Qué debes hacer:
Explica, por favor, por qué quien narra no participaba activamente en la conversación durante la cena con Atilio, según el texto de lectura. Responde en una o dos oraciones.

Texto de lectura:
┌──

Atilio Arocas es un nombre
de fantasía para un crítico italiano a quien conocí hace muchos
años. En una de sus visitas a Córdoba, invitado por la sede local del Instituto
Italiano de Cultura vino a cenar a casa. En ese entonces, mi casa era el
producto de una serie de agregados poco planificados, según las necesidades de
sus distintos y antiguos dueños. Nosotros, que al comprarla nos quedamos
endeudados por un plazo de diez años, siempre en la misma línea de la escasa
planificación, no tuvimos resto más que para otro pequeño conjunto de reformas
que nos permitieran habitarla con mínima comodidad. Entre ellas, transformamos
un quincho en habitación, a donde mudamos los libros y la cama. El quincho
tenía un asador; la nueva "habitación", la más espaciosa y linda de la casa,
constaba de gran mampara, biblioteca, cama y… asador que cumplió muchas veces
las funciones de hogar “en altura”, única fuente de calefacción en toda la
helada casa.
La visita de Atilio
fue en junio y hacía un frío letal. Obviamente quería comer asado argentino, así
que preparamos la mesa en la nueva habitación: digamos que la convertimos en
loft. Creo que lo desconcertamos. Pero también él me desconcertó a mí. En la
conversación que mantenía en italiano con mi marido y con un amigo, yo no
participaba activamente dado que no domino esa lengua, pero, en determinado
momento, por amabilidad, me preguntó a qué me dedicaba. Acababa de salir un
libro mío y se lo mostré. Yo creo que Atilio lee con dificultad en español, así
que no sé si comprendía bien. Lo hojeó, se demoró un rato en eso y al final me
miró y con su voz algo rasposa emitió un juicio al que le he dado muchas
vueltas. Me dijo: “Escribes con la lengua de tu padre”.

└──

(Datos registrados)
┌──

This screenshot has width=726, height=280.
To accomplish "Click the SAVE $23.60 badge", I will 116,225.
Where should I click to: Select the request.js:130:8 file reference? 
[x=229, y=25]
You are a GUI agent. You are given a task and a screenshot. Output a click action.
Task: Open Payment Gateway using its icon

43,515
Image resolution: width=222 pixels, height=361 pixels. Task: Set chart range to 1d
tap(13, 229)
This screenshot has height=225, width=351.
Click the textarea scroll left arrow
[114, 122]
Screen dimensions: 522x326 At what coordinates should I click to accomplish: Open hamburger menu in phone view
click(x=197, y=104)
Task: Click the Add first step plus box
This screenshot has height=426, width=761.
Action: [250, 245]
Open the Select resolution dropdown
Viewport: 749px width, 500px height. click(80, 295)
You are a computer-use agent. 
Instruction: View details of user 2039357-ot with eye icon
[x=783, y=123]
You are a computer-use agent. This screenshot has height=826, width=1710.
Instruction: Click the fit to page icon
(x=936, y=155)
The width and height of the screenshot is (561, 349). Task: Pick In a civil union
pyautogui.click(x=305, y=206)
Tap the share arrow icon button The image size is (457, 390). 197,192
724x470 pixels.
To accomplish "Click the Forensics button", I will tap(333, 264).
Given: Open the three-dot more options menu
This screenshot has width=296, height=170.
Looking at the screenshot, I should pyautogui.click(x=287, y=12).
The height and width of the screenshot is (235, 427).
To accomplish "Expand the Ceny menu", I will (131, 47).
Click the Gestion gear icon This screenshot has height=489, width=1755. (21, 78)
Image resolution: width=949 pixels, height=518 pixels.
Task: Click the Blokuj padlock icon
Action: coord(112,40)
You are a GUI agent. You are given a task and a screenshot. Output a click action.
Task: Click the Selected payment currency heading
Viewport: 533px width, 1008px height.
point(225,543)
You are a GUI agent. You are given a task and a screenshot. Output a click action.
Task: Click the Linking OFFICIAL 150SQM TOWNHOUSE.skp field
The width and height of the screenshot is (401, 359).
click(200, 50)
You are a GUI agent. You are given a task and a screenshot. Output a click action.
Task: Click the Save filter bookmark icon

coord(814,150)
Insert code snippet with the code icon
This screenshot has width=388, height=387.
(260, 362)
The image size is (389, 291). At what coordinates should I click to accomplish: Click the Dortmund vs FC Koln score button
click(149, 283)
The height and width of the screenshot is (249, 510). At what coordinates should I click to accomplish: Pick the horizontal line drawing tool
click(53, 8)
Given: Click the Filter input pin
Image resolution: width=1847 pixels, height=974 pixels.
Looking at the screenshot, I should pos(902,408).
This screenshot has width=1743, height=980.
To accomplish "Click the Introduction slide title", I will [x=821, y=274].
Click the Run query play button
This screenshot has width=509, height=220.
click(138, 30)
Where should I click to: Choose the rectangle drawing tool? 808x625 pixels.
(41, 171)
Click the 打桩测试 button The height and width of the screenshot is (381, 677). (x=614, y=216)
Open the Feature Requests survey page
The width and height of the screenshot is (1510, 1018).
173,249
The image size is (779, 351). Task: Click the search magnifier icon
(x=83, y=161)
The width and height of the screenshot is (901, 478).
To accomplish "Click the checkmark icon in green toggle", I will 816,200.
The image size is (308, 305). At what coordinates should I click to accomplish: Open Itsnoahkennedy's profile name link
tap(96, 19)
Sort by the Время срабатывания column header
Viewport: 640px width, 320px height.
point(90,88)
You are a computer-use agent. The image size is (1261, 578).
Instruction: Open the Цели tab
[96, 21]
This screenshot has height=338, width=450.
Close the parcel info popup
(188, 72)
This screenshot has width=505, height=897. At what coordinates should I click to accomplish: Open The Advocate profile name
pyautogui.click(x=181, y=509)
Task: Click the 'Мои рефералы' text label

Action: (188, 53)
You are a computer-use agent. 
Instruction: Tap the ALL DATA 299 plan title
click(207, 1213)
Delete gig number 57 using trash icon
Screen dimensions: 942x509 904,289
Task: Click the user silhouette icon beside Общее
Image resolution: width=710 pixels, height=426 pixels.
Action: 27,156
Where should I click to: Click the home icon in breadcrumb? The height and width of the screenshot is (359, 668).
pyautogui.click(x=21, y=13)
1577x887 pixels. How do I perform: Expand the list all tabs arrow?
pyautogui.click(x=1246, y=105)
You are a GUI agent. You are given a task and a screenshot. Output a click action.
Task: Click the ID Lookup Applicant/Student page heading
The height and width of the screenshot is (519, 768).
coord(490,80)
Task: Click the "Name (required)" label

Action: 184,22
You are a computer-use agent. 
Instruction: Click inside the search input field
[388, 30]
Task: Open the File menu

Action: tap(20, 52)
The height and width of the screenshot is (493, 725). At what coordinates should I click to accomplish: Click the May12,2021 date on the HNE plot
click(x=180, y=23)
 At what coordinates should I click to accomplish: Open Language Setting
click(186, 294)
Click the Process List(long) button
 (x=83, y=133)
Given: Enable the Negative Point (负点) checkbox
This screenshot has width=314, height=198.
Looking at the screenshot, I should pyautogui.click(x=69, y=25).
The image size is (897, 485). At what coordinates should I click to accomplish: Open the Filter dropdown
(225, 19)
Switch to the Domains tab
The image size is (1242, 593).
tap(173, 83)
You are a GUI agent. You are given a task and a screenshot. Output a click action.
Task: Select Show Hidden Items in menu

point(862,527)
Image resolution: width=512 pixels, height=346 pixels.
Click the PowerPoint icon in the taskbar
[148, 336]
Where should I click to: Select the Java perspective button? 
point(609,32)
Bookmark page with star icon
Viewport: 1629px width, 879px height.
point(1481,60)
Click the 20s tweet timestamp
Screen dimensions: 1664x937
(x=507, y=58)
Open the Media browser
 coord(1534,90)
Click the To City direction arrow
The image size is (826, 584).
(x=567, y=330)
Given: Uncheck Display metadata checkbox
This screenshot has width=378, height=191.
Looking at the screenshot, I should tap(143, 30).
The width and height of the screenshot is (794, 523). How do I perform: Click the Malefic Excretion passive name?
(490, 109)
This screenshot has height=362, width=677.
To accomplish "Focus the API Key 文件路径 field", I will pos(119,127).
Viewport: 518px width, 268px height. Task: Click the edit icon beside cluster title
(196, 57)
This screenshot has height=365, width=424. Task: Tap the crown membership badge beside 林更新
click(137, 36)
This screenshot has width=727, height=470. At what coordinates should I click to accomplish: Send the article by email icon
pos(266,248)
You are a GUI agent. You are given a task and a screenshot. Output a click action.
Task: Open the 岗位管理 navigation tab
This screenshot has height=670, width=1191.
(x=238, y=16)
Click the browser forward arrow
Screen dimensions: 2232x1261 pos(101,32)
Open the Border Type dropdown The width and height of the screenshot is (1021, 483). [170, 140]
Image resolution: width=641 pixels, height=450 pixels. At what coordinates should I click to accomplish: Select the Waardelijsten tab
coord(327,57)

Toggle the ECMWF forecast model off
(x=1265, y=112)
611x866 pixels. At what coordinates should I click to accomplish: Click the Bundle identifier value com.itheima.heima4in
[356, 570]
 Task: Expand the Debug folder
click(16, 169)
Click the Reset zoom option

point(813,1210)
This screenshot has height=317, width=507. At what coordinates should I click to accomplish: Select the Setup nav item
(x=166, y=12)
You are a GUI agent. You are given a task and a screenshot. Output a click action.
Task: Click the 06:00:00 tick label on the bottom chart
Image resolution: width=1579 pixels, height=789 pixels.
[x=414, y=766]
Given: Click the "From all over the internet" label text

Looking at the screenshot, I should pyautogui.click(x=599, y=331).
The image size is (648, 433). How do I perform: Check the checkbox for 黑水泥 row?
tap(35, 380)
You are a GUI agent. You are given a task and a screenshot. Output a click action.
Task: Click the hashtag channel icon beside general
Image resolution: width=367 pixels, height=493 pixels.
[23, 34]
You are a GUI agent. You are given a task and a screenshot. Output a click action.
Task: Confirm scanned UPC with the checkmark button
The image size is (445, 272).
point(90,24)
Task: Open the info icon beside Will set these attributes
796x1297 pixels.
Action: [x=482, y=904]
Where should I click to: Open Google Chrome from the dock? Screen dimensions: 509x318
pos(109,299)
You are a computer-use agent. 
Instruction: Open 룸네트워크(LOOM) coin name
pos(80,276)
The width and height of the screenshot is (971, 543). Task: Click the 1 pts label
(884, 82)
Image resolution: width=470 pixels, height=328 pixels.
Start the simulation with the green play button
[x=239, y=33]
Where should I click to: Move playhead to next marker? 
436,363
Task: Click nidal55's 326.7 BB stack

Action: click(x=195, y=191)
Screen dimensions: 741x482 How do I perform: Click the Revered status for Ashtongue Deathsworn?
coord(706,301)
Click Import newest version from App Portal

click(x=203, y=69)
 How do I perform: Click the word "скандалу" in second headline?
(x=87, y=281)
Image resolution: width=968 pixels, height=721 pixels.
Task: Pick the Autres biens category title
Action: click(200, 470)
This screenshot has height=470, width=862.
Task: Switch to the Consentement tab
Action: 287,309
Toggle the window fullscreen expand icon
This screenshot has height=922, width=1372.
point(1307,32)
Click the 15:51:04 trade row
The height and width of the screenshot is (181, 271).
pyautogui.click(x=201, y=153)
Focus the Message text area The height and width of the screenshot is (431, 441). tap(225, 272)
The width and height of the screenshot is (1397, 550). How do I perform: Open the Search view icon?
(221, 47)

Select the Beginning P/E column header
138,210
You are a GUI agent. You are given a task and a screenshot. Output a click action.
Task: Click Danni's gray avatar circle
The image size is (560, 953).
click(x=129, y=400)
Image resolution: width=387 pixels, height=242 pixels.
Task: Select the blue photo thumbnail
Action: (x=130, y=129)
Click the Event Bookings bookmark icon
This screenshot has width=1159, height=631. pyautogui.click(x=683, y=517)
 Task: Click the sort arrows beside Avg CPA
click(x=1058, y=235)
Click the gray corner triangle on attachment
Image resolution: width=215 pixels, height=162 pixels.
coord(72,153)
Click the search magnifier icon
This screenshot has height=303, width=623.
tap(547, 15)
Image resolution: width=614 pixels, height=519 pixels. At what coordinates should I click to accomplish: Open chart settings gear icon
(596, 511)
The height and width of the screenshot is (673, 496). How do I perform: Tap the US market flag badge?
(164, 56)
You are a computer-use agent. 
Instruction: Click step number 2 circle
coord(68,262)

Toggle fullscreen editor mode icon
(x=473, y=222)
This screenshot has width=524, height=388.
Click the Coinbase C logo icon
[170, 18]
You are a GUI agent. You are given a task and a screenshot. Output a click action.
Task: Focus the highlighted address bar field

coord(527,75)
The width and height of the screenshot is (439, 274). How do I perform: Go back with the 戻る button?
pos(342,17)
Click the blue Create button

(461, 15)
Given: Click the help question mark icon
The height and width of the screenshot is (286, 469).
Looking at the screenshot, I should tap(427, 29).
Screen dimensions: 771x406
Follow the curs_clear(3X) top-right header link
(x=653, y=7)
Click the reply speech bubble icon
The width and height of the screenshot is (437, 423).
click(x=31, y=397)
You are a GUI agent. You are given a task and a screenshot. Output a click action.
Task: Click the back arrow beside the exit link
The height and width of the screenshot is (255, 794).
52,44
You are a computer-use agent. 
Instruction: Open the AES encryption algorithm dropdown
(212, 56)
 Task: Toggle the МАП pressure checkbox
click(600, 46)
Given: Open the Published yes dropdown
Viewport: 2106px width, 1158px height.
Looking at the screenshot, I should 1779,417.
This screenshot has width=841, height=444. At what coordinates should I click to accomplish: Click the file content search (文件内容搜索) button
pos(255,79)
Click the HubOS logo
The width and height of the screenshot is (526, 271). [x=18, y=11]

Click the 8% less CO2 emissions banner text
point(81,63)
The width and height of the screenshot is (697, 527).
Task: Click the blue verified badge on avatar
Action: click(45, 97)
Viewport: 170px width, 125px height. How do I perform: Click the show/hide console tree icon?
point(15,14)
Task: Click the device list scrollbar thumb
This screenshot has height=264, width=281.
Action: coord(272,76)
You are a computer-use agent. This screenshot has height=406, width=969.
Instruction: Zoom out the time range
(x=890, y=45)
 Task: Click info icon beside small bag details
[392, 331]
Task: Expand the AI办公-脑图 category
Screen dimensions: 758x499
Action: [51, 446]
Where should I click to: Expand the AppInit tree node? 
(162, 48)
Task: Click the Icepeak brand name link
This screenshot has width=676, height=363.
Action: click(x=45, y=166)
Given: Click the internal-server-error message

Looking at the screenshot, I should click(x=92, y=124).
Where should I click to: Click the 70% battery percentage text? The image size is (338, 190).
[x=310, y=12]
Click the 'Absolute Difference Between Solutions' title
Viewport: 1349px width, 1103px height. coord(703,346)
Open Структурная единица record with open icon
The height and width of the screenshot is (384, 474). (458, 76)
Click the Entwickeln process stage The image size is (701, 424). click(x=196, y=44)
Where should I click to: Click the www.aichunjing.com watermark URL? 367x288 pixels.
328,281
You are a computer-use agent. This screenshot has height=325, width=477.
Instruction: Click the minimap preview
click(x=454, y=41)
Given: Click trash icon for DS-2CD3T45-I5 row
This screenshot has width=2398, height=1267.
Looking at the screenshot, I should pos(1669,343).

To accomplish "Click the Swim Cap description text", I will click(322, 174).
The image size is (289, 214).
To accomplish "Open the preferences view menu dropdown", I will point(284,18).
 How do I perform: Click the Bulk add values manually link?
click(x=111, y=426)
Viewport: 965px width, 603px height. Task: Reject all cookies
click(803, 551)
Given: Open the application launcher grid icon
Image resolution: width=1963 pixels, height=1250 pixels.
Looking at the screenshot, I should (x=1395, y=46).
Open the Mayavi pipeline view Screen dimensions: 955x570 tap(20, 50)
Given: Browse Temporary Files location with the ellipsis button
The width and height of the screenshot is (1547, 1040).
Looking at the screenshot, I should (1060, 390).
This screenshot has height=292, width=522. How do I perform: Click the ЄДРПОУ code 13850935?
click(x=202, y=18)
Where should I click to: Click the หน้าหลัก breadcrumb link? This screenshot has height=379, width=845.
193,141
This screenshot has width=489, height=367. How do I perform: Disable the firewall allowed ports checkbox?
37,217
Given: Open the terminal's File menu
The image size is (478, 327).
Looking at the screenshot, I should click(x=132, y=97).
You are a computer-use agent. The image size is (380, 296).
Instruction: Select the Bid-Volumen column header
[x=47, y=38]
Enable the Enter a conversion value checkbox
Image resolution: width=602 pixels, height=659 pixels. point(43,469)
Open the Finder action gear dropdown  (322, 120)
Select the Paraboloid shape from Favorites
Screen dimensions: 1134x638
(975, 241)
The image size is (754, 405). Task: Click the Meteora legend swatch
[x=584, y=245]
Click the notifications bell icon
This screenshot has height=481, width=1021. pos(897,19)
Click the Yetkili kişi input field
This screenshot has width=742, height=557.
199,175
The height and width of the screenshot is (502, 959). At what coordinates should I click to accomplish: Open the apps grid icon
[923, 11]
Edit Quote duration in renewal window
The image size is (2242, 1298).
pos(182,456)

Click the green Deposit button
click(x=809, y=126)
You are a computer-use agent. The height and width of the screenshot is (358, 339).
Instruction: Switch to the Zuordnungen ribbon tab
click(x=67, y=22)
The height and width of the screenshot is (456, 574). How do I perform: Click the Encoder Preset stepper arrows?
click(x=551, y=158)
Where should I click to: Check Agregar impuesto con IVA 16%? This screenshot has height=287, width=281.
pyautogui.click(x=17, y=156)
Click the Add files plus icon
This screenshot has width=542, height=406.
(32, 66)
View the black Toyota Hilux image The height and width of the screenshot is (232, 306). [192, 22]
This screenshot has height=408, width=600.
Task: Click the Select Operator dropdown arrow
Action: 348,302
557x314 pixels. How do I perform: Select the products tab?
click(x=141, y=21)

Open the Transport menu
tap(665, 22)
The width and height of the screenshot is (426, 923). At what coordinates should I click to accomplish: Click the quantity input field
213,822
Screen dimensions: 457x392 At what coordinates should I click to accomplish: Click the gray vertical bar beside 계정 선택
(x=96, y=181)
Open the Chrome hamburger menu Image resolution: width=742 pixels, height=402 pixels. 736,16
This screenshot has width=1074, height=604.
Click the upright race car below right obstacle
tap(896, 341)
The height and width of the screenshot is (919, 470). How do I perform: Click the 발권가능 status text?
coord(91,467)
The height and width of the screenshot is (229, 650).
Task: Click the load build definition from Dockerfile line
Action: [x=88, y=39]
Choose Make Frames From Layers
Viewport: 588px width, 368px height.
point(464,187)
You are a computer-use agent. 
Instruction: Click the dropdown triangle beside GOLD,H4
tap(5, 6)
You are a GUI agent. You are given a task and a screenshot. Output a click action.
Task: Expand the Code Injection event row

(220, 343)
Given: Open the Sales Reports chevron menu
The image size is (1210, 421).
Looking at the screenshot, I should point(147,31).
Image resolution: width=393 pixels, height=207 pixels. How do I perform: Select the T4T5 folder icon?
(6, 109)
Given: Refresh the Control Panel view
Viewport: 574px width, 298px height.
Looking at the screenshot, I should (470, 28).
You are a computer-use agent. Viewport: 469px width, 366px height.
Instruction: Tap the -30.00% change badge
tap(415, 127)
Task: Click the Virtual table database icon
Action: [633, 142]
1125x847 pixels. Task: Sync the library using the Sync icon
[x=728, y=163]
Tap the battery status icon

└──

Resultado de tarea:
Quien narra no participaba activamente porque la conversación se mantenía en italiano, una lengua que no domina.